━━ Records provided

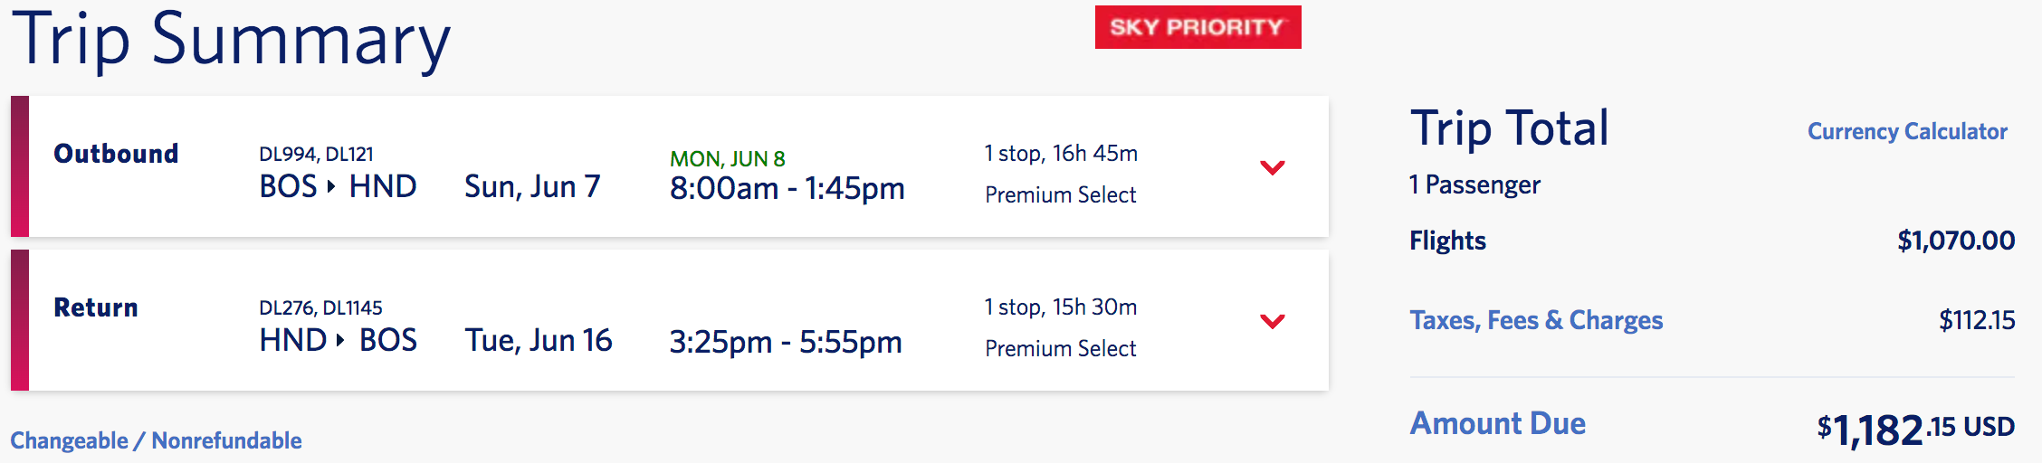Expand the Outbound flight details chevron

pyautogui.click(x=1272, y=167)
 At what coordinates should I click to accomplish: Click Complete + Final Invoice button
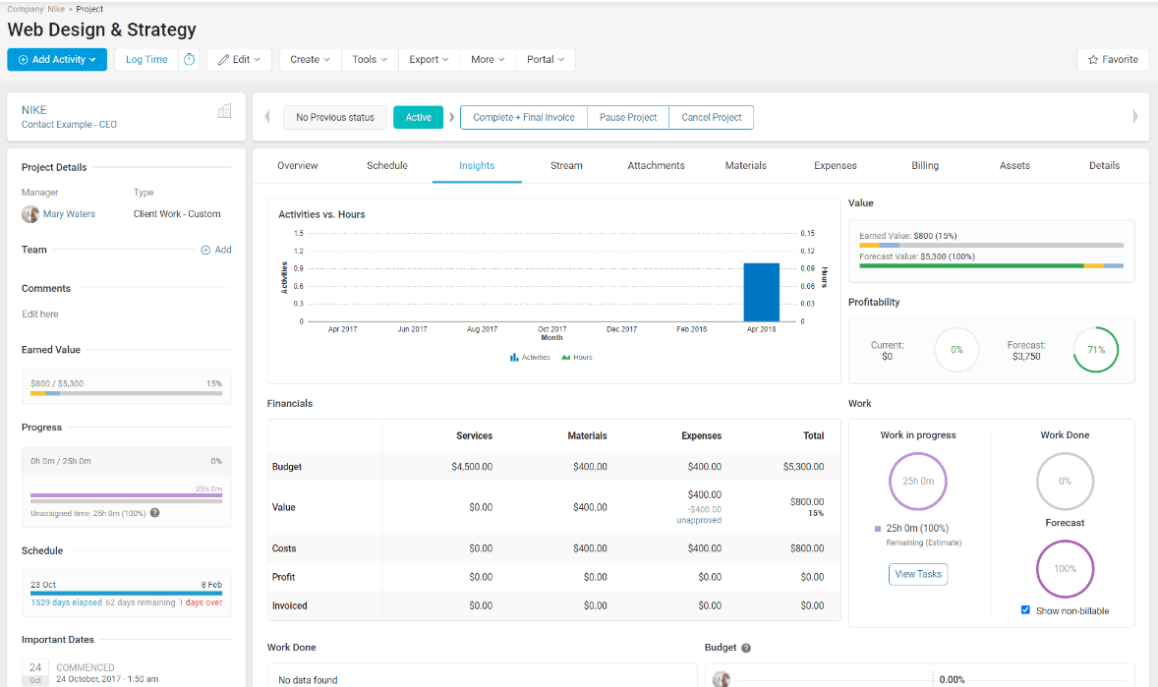pyautogui.click(x=523, y=118)
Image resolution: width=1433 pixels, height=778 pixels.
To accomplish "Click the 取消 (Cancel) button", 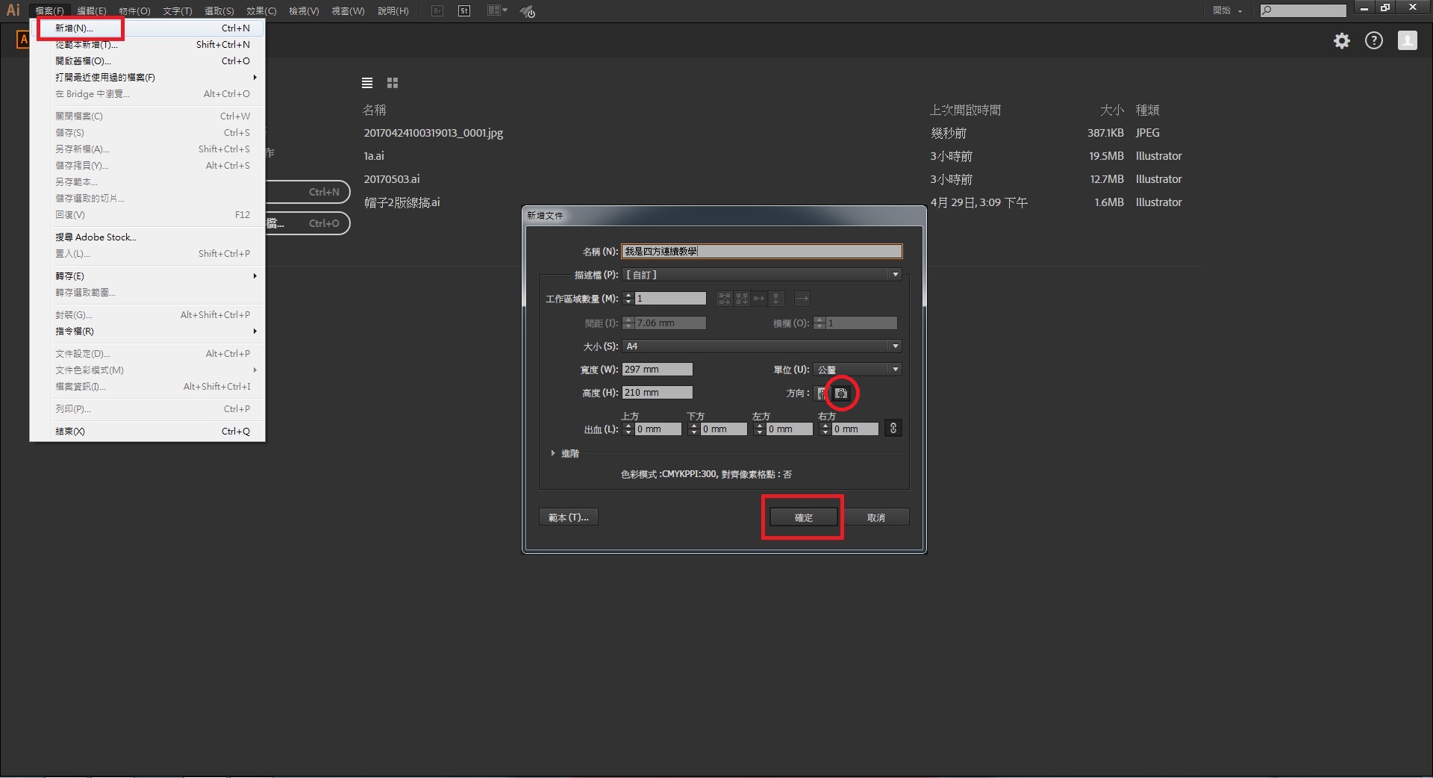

━━━━

> _Task directions_: Give back exactly the lines from the one containing "Image resolution: width=1433" to the final line of the entries, both included, and no picture.

> _Response box_:
Image resolution: width=1433 pixels, height=778 pixels.
To accomplish "Click the 取消 (Cancel) button", 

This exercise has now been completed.